§ **Task data**
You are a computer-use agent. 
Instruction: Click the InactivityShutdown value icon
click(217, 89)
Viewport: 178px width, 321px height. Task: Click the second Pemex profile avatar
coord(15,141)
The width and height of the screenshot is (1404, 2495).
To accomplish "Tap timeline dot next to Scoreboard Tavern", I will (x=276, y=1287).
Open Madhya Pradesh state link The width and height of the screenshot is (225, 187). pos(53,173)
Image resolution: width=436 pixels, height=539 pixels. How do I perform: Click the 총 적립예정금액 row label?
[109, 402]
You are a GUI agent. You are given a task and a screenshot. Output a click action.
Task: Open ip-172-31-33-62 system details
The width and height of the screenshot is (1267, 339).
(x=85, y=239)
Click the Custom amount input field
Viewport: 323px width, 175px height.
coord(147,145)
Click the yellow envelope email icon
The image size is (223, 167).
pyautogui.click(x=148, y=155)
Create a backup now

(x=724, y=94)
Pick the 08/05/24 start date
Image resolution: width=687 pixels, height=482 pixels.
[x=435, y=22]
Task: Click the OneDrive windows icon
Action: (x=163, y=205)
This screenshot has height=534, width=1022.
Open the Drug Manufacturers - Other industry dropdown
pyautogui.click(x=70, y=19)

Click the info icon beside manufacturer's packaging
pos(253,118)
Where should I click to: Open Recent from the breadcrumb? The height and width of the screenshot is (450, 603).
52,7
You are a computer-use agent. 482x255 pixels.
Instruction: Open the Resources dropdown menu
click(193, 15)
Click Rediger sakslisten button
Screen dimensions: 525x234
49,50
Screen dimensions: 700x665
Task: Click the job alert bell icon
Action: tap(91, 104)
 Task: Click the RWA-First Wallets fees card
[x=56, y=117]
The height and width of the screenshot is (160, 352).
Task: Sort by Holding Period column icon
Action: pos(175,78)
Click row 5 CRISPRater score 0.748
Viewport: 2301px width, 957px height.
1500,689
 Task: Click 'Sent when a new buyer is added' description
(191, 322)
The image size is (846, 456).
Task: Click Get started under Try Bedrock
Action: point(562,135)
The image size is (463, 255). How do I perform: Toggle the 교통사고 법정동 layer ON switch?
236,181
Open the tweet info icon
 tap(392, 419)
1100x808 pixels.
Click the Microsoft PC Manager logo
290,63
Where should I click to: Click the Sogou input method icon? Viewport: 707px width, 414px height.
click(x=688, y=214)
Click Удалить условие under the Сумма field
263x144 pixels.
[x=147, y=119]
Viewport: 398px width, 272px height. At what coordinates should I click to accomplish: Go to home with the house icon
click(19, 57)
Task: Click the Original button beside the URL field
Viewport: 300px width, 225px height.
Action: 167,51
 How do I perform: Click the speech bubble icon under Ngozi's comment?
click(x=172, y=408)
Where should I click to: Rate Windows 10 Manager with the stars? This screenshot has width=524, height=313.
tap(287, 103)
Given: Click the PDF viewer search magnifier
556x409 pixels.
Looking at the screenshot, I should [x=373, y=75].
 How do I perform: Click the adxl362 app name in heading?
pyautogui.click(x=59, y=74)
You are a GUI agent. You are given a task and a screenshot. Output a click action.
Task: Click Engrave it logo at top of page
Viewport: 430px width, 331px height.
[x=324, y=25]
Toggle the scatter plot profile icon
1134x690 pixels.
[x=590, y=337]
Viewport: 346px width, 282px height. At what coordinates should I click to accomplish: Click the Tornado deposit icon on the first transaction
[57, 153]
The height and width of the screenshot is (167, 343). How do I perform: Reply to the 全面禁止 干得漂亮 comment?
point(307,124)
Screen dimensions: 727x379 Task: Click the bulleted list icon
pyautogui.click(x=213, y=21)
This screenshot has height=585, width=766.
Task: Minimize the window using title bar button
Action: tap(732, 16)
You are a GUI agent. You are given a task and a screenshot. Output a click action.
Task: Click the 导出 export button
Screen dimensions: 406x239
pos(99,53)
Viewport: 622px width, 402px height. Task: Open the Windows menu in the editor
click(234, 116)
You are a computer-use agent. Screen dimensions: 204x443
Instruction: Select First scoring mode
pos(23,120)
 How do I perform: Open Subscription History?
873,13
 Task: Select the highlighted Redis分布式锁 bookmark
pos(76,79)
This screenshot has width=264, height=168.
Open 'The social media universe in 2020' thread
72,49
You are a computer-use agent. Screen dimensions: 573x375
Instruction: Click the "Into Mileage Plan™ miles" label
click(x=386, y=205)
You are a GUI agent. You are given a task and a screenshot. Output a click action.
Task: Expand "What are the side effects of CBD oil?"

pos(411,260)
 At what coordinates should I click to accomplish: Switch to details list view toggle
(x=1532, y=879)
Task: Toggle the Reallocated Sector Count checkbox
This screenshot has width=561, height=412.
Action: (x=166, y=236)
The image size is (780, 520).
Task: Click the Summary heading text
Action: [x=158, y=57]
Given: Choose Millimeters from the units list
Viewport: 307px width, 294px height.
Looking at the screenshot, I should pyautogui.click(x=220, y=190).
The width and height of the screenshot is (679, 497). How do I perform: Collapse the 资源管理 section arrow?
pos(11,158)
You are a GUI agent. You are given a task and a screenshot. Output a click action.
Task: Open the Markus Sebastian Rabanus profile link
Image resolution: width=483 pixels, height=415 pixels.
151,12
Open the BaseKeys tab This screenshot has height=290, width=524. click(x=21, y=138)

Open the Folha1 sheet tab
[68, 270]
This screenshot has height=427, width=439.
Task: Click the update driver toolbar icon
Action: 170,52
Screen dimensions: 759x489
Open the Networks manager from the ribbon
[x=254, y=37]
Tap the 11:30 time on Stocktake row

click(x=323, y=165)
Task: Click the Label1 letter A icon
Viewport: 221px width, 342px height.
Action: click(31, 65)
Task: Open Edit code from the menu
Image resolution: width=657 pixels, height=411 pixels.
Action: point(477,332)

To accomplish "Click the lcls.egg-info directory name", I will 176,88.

§ **Task to carry out**
Reproduce the data in full, exactly.

§ **Result**
You are a computer-use agent. 
Instruction: Click the InactivityShutdown value icon
click(217, 89)
Viewport: 178px width, 321px height. Task: Click the second Pemex profile avatar
coord(15,141)
The width and height of the screenshot is (1404, 2495).
To accomplish "Tap timeline dot next to Scoreboard Tavern", I will (x=276, y=1287).
Open Madhya Pradesh state link The width and height of the screenshot is (225, 187). pos(53,173)
Image resolution: width=436 pixels, height=539 pixels. How do I perform: Click the 총 적립예정금액 row label?
[109, 402]
You are a GUI agent. You are given a task and a screenshot. Output a click action.
Task: Open ip-172-31-33-62 system details
The width and height of the screenshot is (1267, 339).
(x=85, y=239)
Click the Custom amount input field
Viewport: 323px width, 175px height.
coord(147,145)
Click the yellow envelope email icon
The image size is (223, 167).
pyautogui.click(x=148, y=155)
Create a backup now

(x=724, y=94)
Pick the 08/05/24 start date
Image resolution: width=687 pixels, height=482 pixels.
[x=435, y=22]
Task: Click the OneDrive windows icon
Action: (x=163, y=205)
This screenshot has height=534, width=1022.
Open the Drug Manufacturers - Other industry dropdown
pyautogui.click(x=70, y=19)

Click the info icon beside manufacturer's packaging
pos(253,118)
Where should I click to: Open Recent from the breadcrumb? The height and width of the screenshot is (450, 603).
52,7
You are a computer-use agent. 482x255 pixels.
Instruction: Open the Resources dropdown menu
click(193, 15)
Click Rediger sakslisten button
Screen dimensions: 525x234
49,50
Screen dimensions: 700x665
Task: Click the job alert bell icon
Action: tap(91, 104)
 Task: Click the RWA-First Wallets fees card
[x=56, y=117]
The height and width of the screenshot is (160, 352).
Task: Sort by Holding Period column icon
Action: pos(175,78)
Click row 5 CRISPRater score 0.748
Viewport: 2301px width, 957px height.
1500,689
 Task: Click 'Sent when a new buyer is added' description
(191, 322)
The image size is (846, 456).
Task: Click Get started under Try Bedrock
Action: point(562,135)
The image size is (463, 255). How do I perform: Toggle the 교통사고 법정동 layer ON switch?
236,181
Open the tweet info icon
 tap(392, 419)
1100x808 pixels.
Click the Microsoft PC Manager logo
290,63
Where should I click to: Click the Sogou input method icon? Viewport: 707px width, 414px height.
click(x=688, y=214)
Click Удалить условие under the Сумма field
263x144 pixels.
[x=147, y=119]
Viewport: 398px width, 272px height. At what coordinates should I click to accomplish: Go to home with the house icon
click(19, 57)
Task: Click the Original button beside the URL field
Viewport: 300px width, 225px height.
Action: 167,51
 How do I perform: Click the speech bubble icon under Ngozi's comment?
click(x=172, y=408)
Where should I click to: Rate Windows 10 Manager with the stars? This screenshot has width=524, height=313.
tap(287, 103)
Given: Click the PDF viewer search magnifier
556x409 pixels.
Looking at the screenshot, I should [x=373, y=75].
 How do I perform: Click the adxl362 app name in heading?
pyautogui.click(x=59, y=74)
You are a GUI agent. You are given a task and a screenshot. Output a click action.
Task: Click Engrave it logo at top of page
Viewport: 430px width, 331px height.
[x=324, y=25]
Toggle the scatter plot profile icon
1134x690 pixels.
[x=590, y=337]
Viewport: 346px width, 282px height. At what coordinates should I click to accomplish: Click the Tornado deposit icon on the first transaction
[57, 153]
The height and width of the screenshot is (167, 343). How do I perform: Reply to the 全面禁止 干得漂亮 comment?
point(307,124)
Screen dimensions: 727x379 Task: Click the bulleted list icon
pyautogui.click(x=213, y=21)
This screenshot has height=585, width=766.
Task: Minimize the window using title bar button
Action: tap(732, 16)
You are a GUI agent. You are given a task and a screenshot. Output a click action.
Task: Click the 导出 export button
Screen dimensions: 406x239
pos(99,53)
Viewport: 622px width, 402px height. Task: Open the Windows menu in the editor
click(234, 116)
You are a computer-use agent. Screen dimensions: 204x443
Instruction: Select First scoring mode
pos(23,120)
 How do I perform: Open Subscription History?
873,13
 Task: Select the highlighted Redis分布式锁 bookmark
pos(76,79)
This screenshot has width=264, height=168.
Open 'The social media universe in 2020' thread
72,49
You are a computer-use agent. Screen dimensions: 573x375
Instruction: Click the "Into Mileage Plan™ miles" label
click(x=386, y=205)
You are a GUI agent. You are given a task and a screenshot. Output a click action.
Task: Expand "What are the side effects of CBD oil?"

pos(411,260)
 At what coordinates should I click to accomplish: Switch to details list view toggle
(x=1532, y=879)
Task: Toggle the Reallocated Sector Count checkbox
This screenshot has width=561, height=412.
Action: (x=166, y=236)
The image size is (780, 520).
Task: Click the Summary heading text
Action: [x=158, y=57]
Given: Choose Millimeters from the units list
Viewport: 307px width, 294px height.
Looking at the screenshot, I should pyautogui.click(x=220, y=190).
The width and height of the screenshot is (679, 497). How do I perform: Collapse the 资源管理 section arrow?
pos(11,158)
You are a GUI agent. You are given a task and a screenshot. Output a click action.
Task: Open the Markus Sebastian Rabanus profile link
Image resolution: width=483 pixels, height=415 pixels.
151,12
Open the BaseKeys tab This screenshot has height=290, width=524. click(x=21, y=138)

Open the Folha1 sheet tab
[68, 270]
This screenshot has height=427, width=439.
Task: Click the update driver toolbar icon
Action: 170,52
Screen dimensions: 759x489
Open the Networks manager from the ribbon
[x=254, y=37]
Tap the 11:30 time on Stocktake row

click(x=323, y=165)
Task: Click the Label1 letter A icon
Viewport: 221px width, 342px height.
Action: click(31, 65)
Task: Open Edit code from the menu
Image resolution: width=657 pixels, height=411 pixels.
Action: point(477,332)

To accomplish "Click the lcls.egg-info directory name", I will 176,88.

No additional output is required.